Items from a data source
========================================================================

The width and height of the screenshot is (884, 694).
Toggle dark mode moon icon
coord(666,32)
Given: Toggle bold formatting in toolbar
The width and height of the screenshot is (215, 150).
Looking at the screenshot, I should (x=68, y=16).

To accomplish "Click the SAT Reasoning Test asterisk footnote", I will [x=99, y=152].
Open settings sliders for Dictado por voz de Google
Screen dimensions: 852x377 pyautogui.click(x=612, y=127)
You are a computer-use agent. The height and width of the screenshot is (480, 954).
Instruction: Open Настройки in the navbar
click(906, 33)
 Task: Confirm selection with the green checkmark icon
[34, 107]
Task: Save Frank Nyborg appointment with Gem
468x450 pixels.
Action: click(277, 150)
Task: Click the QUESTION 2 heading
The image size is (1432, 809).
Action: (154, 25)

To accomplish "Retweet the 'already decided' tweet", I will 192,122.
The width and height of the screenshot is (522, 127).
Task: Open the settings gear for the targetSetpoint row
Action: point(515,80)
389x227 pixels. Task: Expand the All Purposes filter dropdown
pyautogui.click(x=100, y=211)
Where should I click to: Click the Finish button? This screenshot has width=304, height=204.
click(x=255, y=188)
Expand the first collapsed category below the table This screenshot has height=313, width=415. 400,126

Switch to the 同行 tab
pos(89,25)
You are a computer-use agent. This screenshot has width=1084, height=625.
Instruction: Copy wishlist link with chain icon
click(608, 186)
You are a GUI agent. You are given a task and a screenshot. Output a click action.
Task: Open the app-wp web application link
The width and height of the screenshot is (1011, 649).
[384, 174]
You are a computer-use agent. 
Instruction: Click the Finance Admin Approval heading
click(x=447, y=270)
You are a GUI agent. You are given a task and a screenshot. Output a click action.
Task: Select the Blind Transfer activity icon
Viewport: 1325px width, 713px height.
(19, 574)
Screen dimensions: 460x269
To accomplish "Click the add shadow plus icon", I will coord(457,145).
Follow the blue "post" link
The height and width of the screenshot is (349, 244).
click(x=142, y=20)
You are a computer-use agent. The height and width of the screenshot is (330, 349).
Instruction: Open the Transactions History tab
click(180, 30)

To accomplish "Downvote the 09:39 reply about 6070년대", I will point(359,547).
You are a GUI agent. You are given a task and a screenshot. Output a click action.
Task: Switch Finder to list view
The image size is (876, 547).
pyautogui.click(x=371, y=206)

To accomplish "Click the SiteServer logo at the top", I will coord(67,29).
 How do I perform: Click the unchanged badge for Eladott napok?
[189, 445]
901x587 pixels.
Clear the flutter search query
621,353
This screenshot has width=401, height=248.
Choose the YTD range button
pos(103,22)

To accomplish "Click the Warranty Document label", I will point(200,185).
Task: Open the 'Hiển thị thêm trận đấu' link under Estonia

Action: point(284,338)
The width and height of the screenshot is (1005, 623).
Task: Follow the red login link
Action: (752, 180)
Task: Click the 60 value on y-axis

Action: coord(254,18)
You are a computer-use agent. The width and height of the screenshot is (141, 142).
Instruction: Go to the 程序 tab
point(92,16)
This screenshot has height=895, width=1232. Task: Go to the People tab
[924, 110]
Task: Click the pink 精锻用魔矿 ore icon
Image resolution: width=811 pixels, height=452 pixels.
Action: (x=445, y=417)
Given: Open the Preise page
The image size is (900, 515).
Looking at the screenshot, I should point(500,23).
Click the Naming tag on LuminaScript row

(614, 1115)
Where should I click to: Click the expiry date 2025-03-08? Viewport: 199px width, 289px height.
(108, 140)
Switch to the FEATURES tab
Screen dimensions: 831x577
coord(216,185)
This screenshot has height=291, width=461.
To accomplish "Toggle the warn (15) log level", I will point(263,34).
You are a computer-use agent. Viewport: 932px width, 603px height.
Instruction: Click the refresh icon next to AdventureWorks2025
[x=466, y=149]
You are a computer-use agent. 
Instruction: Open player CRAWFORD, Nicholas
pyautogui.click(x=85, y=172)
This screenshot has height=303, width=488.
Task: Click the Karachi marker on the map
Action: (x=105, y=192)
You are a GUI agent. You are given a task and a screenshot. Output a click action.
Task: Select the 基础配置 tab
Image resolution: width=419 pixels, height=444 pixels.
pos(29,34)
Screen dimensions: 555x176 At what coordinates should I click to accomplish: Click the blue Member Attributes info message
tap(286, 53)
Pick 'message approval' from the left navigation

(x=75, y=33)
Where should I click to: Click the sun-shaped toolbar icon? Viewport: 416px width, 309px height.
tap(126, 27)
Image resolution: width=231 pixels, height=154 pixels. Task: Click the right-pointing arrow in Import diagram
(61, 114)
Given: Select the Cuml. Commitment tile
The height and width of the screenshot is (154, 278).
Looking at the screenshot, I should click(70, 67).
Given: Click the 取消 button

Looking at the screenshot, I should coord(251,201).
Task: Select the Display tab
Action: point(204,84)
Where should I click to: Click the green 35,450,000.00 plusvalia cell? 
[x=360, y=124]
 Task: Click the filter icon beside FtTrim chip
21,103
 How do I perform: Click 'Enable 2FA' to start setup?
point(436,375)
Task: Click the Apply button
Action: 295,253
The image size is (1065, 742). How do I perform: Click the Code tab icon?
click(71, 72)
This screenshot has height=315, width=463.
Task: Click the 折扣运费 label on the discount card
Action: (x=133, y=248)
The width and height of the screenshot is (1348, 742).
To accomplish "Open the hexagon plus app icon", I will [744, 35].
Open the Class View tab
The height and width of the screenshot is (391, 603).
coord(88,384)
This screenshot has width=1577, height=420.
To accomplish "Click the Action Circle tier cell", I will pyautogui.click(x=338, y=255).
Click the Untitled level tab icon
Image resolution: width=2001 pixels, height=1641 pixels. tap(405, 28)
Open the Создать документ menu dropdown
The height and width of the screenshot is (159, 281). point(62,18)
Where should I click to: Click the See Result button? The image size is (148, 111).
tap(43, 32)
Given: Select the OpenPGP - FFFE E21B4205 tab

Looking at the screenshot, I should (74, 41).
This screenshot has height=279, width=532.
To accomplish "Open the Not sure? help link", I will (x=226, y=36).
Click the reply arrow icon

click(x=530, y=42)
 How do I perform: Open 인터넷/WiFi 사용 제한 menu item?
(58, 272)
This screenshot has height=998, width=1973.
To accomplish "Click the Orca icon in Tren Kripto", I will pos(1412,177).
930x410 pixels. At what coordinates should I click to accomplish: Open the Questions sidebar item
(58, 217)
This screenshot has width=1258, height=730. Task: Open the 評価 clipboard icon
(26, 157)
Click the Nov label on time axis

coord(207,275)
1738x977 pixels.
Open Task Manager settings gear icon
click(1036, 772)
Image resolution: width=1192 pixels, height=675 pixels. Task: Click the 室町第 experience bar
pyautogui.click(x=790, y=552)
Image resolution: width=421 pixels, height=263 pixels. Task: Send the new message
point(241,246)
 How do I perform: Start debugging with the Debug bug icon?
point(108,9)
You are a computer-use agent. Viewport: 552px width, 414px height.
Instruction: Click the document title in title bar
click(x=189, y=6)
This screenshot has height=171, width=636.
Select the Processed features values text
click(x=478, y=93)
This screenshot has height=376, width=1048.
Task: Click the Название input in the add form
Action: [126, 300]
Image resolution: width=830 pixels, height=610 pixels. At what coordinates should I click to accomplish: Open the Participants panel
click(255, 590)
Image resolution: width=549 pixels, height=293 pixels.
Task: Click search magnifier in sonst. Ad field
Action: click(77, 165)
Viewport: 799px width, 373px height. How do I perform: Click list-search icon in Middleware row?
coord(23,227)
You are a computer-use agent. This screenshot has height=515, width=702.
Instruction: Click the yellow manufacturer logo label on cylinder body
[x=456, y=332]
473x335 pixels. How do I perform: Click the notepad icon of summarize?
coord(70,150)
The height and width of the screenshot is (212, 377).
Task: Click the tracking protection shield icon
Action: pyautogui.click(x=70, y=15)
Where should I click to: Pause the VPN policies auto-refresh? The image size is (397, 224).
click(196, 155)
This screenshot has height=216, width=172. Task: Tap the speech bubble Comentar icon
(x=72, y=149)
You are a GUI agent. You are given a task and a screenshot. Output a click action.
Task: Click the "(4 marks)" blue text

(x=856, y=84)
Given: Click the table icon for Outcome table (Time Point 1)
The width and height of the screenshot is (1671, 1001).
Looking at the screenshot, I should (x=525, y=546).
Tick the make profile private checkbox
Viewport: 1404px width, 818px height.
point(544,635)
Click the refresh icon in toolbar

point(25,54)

========================================================================

Instructions to follow
Lines to set down from above: the line with "Open the Создать документ menu dropdown", the line with "This screenshot has height=998, width=1973.", and every line between, each exactly as written.

Answer
Open the Создать документ menu dropdown
The height and width of the screenshot is (159, 281). point(62,18)
Where should I click to: Click the See Result button? The image size is (148, 111).
tap(43, 32)
Given: Select the OpenPGP - FFFE E21B4205 tab

Looking at the screenshot, I should (74, 41).
This screenshot has height=279, width=532.
To accomplish "Open the Not sure? help link", I will (x=226, y=36).
Click the reply arrow icon

click(x=530, y=42)
 How do I perform: Open 인터넷/WiFi 사용 제한 menu item?
(58, 272)
This screenshot has height=998, width=1973.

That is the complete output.